Exercise details: Could you quote, word for word, the stretch of the contract terms from "10. INGREDIENTS DISCLOSURE" through "purchased hereunder: (b)"?

Text shown:

* Begin *

10. INGREDIENTS DISCLOSURE AND SPECIAL WARNINGS AND INSTRUCTIONS: Requested by
Buyer, Seller shall promptly furnish to Buyer in such form and detail as Buyer
may direct: (a) a list of all ingredients in the goods purchased hereunder: (b)
the amount of one or more ingredients, and (c) information concerning any
changes in or additions to such ingredients. Prior to and with the shipment of
the goods purchased hereunder, Seller agrees to furnish to Buyer sufficient
warning and notice in writing (including appropriate labels on goods, containers
and packing) of any hazardous material which is an ingredient or a part of any
of the goods, together with such special handling instructions as may be
necessary to advise carriers. Buyer, and their respective employees [ ] to
exercise [ ] [ ] of care and precaution which will best prevent bodily
injury or property damage in the handling, transportation, processing, use, or
disposal of the goods, containers and packing shipped to Buyer.
11. INSOLVENCY: Buyer may immediately cancel this order without liability to
Seller in the event of the happening of any of the following or any comparable
event: (a) insolvency of the Seller: (b) filing of a voluntary petition in
bankruptcy by the Seller: (c) filing of any involuntary petition in bankruptcy
against Seller: (d) appointment of a receiver or trustee for Seller: (e) or
execution of an assignment for the benefit of creditors by Seller, provided that
such petition appointment or assignment is not vacated or nullified within
fifteen (15) days of such event.

* End *

Data listing:

* Begin *

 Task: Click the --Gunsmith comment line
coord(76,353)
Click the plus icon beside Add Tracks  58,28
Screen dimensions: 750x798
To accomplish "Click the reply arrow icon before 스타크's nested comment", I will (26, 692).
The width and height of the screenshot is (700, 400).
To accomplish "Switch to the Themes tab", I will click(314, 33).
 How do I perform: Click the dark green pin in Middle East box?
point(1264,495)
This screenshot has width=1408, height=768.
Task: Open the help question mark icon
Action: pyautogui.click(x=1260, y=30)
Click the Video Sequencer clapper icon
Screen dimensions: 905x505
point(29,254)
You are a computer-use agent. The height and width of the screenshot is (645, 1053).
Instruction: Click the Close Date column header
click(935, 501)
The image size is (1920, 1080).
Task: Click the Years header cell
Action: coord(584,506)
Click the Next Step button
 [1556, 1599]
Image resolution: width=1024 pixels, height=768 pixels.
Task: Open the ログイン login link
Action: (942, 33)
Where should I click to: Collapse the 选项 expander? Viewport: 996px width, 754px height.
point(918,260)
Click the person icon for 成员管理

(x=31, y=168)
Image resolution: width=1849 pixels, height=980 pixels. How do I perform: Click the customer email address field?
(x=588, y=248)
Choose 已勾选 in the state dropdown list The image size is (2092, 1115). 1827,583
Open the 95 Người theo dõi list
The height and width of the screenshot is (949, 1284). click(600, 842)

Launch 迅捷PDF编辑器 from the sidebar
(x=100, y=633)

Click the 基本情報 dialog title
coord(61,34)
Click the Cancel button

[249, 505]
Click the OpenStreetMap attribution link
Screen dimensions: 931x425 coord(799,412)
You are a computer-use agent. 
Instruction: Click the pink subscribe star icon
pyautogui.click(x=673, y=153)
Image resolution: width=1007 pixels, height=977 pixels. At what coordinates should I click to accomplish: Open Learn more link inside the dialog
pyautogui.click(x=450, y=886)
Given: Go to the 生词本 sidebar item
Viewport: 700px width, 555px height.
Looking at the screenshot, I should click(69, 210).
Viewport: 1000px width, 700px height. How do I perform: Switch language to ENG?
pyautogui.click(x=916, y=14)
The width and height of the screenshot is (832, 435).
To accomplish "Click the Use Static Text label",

* End *

Worked answer:
10. INGREDIENTS DISCLOSURE AND SPECIAL WARNINGS AND INSTRUCTIONS: Requested by
Buyer, Seller shall promptly furnish to Buyer in such form and detail as Buyer
may direct: (a) a list of all ingredients in the goods purchased hereunder: (b)